同性カップルが婚姻関係に準じた関係を作るための契約書、簡単に言うとこれからの二人の共同生活についての約束事を書面にしたものです。約束事(契約内容)は、二人で自由に決めることが出来ます。例えば、「権利関係に関すること」「財産関係に関すること」「相続に関すること」「子供に関すること」「医療行為に関する意思表示」「パートナーシップを解除する場合」などが盛り込まれます。

ただしこの契約によって損害の賠償を求めたり、第3者に契約の効果を強制する効力はありません。

③「任意後見契約に係る公正証書」の正本または謄本

 「任意後見契約」とは、「将来認知症などで自分の判断能力が低下した場合は、パートナーに日常的な手続きや財産管理を行ってもらいます。」とあらかじめ、お願いすることができる契約です。この契約は必ず「公正証書」にしなければならないと法律で定められています。

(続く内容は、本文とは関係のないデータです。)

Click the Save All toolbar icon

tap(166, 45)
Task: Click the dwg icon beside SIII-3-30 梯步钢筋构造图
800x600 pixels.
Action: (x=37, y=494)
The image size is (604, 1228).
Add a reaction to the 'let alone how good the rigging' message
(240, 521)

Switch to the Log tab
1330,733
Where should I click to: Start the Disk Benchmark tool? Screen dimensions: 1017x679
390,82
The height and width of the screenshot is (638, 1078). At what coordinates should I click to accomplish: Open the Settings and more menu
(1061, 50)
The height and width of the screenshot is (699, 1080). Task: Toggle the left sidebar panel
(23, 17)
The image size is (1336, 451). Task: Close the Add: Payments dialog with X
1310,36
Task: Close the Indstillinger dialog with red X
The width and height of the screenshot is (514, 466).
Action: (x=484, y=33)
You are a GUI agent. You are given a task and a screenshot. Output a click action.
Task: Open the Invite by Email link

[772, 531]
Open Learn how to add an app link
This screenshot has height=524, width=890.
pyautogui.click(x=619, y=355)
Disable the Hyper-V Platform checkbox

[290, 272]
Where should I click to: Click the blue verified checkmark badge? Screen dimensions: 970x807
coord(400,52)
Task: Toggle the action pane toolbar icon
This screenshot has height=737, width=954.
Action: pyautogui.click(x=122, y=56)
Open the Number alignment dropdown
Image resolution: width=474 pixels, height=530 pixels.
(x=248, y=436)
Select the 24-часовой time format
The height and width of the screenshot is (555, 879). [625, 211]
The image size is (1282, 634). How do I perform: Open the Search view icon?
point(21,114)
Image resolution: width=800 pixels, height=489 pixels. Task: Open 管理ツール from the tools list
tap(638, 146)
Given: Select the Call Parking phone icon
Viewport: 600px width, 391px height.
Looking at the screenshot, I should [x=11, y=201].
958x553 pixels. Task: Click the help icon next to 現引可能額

ここに出てくる「公正証書」とは、これらの契約書を公文書にしたものです。そのためには全国にある公証役場で、公証人に公文書にしてもらう必要があります。公証役場にお墨付きをもらうということで、合意契約により強く法的な意味を持たせることが出来るのです。

さらに任後見契約は不動産と同じように法務局に登記されます。つまり、登記が完了すれば「登記事項証明書」を取得することが可能になります。

このように、必要書類を準備するには時間と費用がかかるので、計画的に準備していくことが大切です。また金融機関によって求める書類の種類も違いますので、事前に確認しましょう。

万が一のトラブルも知っておこう

同性パートナーに限ったことではありませんが、支払いの途中で関係が破綻・解消となるケースもあり得ます。住み続けないのにローンの支払いだけが残る、もしくはその物件の売却代金がローンを下回れば補填する費用が必要となる・・・など、万が一の時のことも考えておく必要があります。

また同性パートナーには婚姻関係が認められていない以上、相続が発生したときにトラブルとなるケースが多いようです。前述の「任意後見契約」はあくまで生きている間のことしか定めていません。重要なのは、一方が亡くなった後のことです。住宅ローンには生命保険が付いているので、ローンの返済についてはあまり心配がないかもしれません。しかし、相続となると二人はお互いの法定相続人になることはできません。したがって、ペアローンでは相互に、収入合算では名義人から非名義人へ、「所有権(持分)を遺贈する遺言」が必要になります。

また遺言をきちんと準備していても、残念ながら相続税に関する優遇制度は法定相続人にしか適用されません。場合によっては相続税が課税される可能性があることを覚えておきましょう。

同性パートナーでの住宅ローン申し込みが可能な時代になりましたが、メリット・デメリットをしっかり理解して利用しましょう。